To address the impact of cytokine stimulation on IFN-γ transcription, we analyzed IFN-γ mRNA levels. We observed that mRNA levels induced by IL-2 or IL-15 stimulation are comparable among all the experimental groups, indicating that the increased IFN-γ production in obinutuzumab-experienced cells is independent of transcriptional regulation. By contrast, IL-12 stimulation induces higher levels of IFN-γ transcript, in spite of comparable levels of IFN-γ release (Fig. 2a). In line with the necessary and sufficient role of STAT-4 phosphorylation for IL-12-induced IFN-γ transcription, we observed that IL-12 stimulation efficiently induces STAT-4 phosphorylation at comparable levels between all the experimental groups (Fig. 2b).
Overall, these data demonstrate that in obinutuzumab-experienced cells the enhanced IFN-γ production in response to γc cytokine stimulation relies on post-transcriptional events.
miR-155 upregulation in obinutuzumab-experienced NK cells is associated with reduced SHIP-1 levels
We analyzed the levels of selected miRs previously involved in the regulation of IFN-γ production in NK cells [30, 31]. It is known that both miR-155 and miR-29a are poorly expressed in primary human NK cells and that their increased levels in activated cells act in the regulation of IFN-γ production [13, 32–34].

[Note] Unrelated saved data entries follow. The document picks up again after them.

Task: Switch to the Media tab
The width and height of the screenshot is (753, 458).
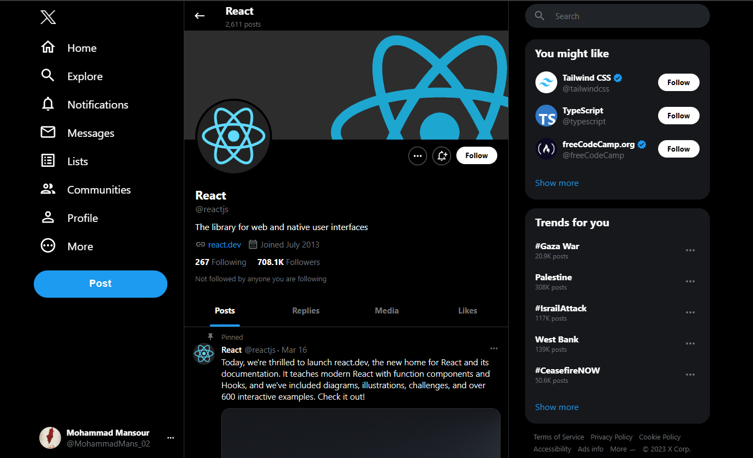Action: click(x=387, y=310)
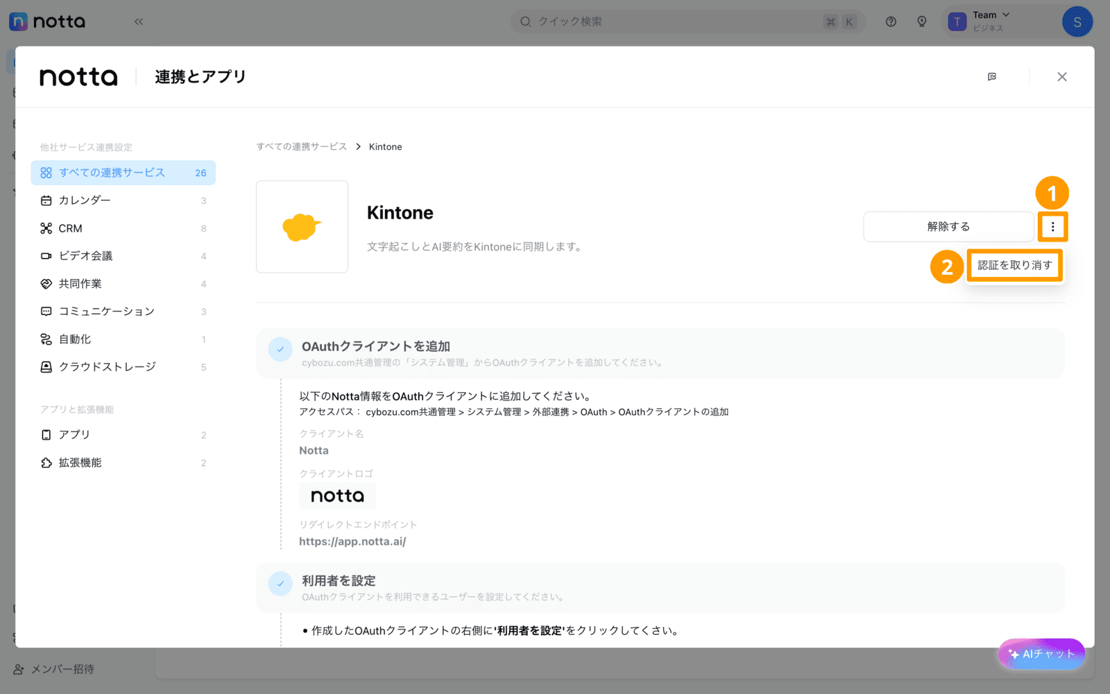Select 認証を取り消す from the menu

(x=1014, y=265)
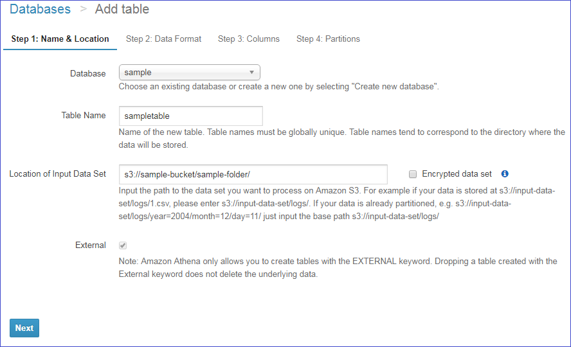Click the arrow on the Database dropdown
This screenshot has height=347, width=571.
[x=251, y=73]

We quantified miR-155 and miR-29a by RT-qPCR by normalizing with RNU-44 endogenous control. Our data show that, upon 18 h of interaction with obinutuzumab-opsonized cells, miR-155 levels undergo significant upregulation, with respect to rituximab-stimulated cells or control population, which behaves comparably to unstimulated NK cells. Although at lower degree, but still significant with respect to control population, the upregulation of miR-155 was detected in rituximab-experienced cells. The observation that the fucosylated WT version of obinutuzumab, GA101WT, behaves similarly to rituximab, indicates that the strength of CD16 stimulation affects the levels of miR-155. On the contrary, no major modulation of miR-29a was observed (Fig. 3a).
Remarkably, we found higher miR-155 levels in obinutuzumab- compared to rituximab-experienced NK cells also in primary NK cells derived from untreated CLL patients (Supplementary Table 1) stimulated for 18 h with anti-CD20-opsonized autologous leukemia (Fig. 3b). Similar results were obtained using RNU-48 as endogenous control (Supplementary Fig. 1).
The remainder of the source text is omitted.